The Asian Development Bank (ADB) has approved a $26.4 million loan to lessen the socioeconomic impacts of the coronavirus disease (COVID-19) pandemic on poor and vulnerable groups in Mongolia, especially women and children.
“The loss of jobs and income in the wake of COVID-19 coupled with rising food prices will particularly affect poor and vulnerable people, ” says ADB Principal Social Sector Specialist Karin Schelzig. “The Shock-Responsive Social Protection Project will expand food support and cash transfers on a temporary basis, utilizing the targeting and delivery systems of two established social assistance programs.”
Mongolia’s early and robust response to contain the spread of COVID-19 has helped keep the number of cases relatively low, but the health risk-level remains high, and the curtailment of economic activity has affected many parts of the economy. ADB estimates show that Mongolia will suffer significant investment and consumption shocks in addition to negative global demand spillovers in 2020.

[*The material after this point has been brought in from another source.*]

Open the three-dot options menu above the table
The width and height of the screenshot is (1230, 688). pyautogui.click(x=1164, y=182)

The pre-crisis poverty rate in Mongolia was 28.4%. A significant share of Mongolians who are technically non-poor live precariously close to the poverty line.
To counter the negative impacts of the pandemic, on 27 March the government launched a countercyclical development expenditure program, which includes temporary increases in child money program benefits. On 6 May the government announced further social assistance measures including expanding the food stamp program.

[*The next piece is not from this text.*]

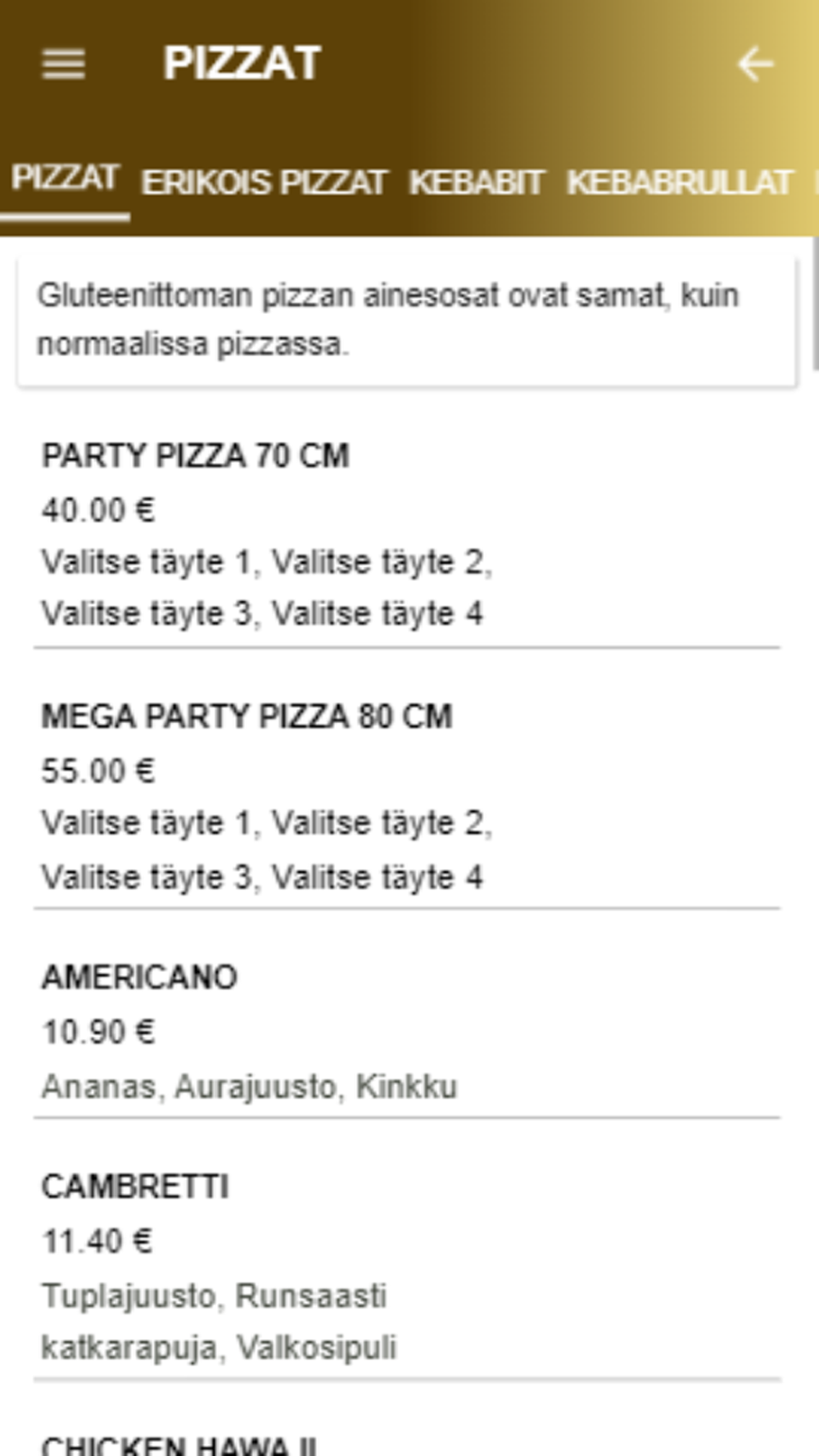Open the AMERICANO pizza item
The image size is (819, 1456).
tap(140, 977)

The project will finance the temporary increase in the monthly benefit levels for all child money program and food stamp program beneficiaries through September 2020. The child money program reaches more than 1 million Mongolian children with electronic transfers. Food stamps are cash-like benefits that are delivered either as electronic payments to e-cards or as physical vouchers in more remote areas. Food stamps can be used to purchase 10 staple food items, including milk and vegetables.
Food stamps benefit 240,500 Mongolians, among them more than 118,000 children. Women and girls comprise 53% of the recipients. The program reaches 44,325 families (the poorest 5%).
The project is a key part of ADB’s package of support to mitigate the impact of COVID-19 in Mongolia. This assistance has included grants to purchase emergency medical equipment and supplies, short and medium-term responses such as a $40 million loan to support health security, a $24 million reallocation to support small- and medium-sized enterprises, and a $100 million countercyclical support program.
Total project cost is $270.79 million, of which $239.39 will be provided by the Government of Mongolia. The World Bank will also provide loan cofinancing of $5 million for the expansion of the child money program benefits.
ADB is committed to achieving a prosperous, inclusive, resilient, and sustainable Asia and the Pacific, while sustaining its efforts to eradicate extreme poverty. Established in 1966, it is owned by 68 members—49 from the region.